WORK TASK: In the data that follows, each entry is to be restated exactly.

[TASK INPUTS Boundary: Start]

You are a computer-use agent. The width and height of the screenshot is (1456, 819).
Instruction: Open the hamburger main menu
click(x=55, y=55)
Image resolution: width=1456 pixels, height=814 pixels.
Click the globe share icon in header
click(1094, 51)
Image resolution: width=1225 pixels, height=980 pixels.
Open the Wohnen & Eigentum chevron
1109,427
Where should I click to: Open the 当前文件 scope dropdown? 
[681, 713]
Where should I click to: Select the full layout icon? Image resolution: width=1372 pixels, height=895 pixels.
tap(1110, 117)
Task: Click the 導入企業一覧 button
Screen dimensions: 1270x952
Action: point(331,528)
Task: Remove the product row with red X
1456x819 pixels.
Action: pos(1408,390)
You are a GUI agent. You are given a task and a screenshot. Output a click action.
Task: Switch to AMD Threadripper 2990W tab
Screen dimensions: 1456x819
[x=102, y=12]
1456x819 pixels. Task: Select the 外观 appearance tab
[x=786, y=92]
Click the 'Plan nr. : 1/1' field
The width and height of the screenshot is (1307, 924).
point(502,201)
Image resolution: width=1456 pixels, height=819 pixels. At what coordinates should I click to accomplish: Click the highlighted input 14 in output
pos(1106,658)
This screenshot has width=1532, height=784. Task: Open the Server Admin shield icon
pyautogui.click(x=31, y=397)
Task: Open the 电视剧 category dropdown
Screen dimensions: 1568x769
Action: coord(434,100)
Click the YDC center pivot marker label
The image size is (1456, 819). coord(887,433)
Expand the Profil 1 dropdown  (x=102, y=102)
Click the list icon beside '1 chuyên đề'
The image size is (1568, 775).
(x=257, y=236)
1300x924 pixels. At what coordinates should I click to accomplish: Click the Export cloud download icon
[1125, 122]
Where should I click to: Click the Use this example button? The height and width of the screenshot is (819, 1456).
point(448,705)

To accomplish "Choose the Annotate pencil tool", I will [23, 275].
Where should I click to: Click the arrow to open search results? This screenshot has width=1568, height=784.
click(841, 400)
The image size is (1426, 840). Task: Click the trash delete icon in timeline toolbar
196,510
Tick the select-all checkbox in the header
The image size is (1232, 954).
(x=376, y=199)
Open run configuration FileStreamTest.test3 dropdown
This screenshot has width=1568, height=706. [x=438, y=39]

[TASK INPUTS Boundary: End]

OUTPUT OF THE EXERCISE:
You are a computer-use agent. The width and height of the screenshot is (1456, 819).
Instruction: Open the hamburger main menu
click(x=55, y=55)
Image resolution: width=1456 pixels, height=814 pixels.
Click the globe share icon in header
click(1094, 51)
Image resolution: width=1225 pixels, height=980 pixels.
Open the Wohnen & Eigentum chevron
1109,427
Where should I click to: Open the 当前文件 scope dropdown? 
[681, 713]
Where should I click to: Select the full layout icon? Image resolution: width=1372 pixels, height=895 pixels.
tap(1110, 117)
Task: Click the 導入企業一覧 button
Screen dimensions: 1270x952
Action: point(331,528)
Task: Remove the product row with red X
1456x819 pixels.
Action: pos(1408,390)
You are a GUI agent. You are given a task and a screenshot. Output a click action.
Task: Switch to AMD Threadripper 2990W tab
Screen dimensions: 1456x819
[x=102, y=12]
1456x819 pixels. Task: Select the 外观 appearance tab
[x=786, y=92]
Click the 'Plan nr. : 1/1' field
The width and height of the screenshot is (1307, 924).
point(502,201)
Image resolution: width=1456 pixels, height=819 pixels. At what coordinates should I click to accomplish: Click the highlighted input 14 in output
pos(1106,658)
This screenshot has width=1532, height=784. Task: Open the Server Admin shield icon
pyautogui.click(x=31, y=397)
Task: Open the 电视剧 category dropdown
Screen dimensions: 1568x769
Action: coord(434,100)
Click the YDC center pivot marker label
The image size is (1456, 819). coord(887,433)
Expand the Profil 1 dropdown  (x=102, y=102)
Click the list icon beside '1 chuyên đề'
The image size is (1568, 775).
(x=257, y=236)
1300x924 pixels. At what coordinates should I click to accomplish: Click the Export cloud download icon
[1125, 122]
Where should I click to: Click the Use this example button? The height and width of the screenshot is (819, 1456).
point(448,705)

To accomplish "Choose the Annotate pencil tool", I will [23, 275].
Where should I click to: Click the arrow to open search results? This screenshot has width=1568, height=784.
click(841, 400)
The image size is (1426, 840). Task: Click the trash delete icon in timeline toolbar
196,510
Tick the select-all checkbox in the header
The image size is (1232, 954).
(x=376, y=199)
Open run configuration FileStreamTest.test3 dropdown
This screenshot has width=1568, height=706. [x=438, y=39]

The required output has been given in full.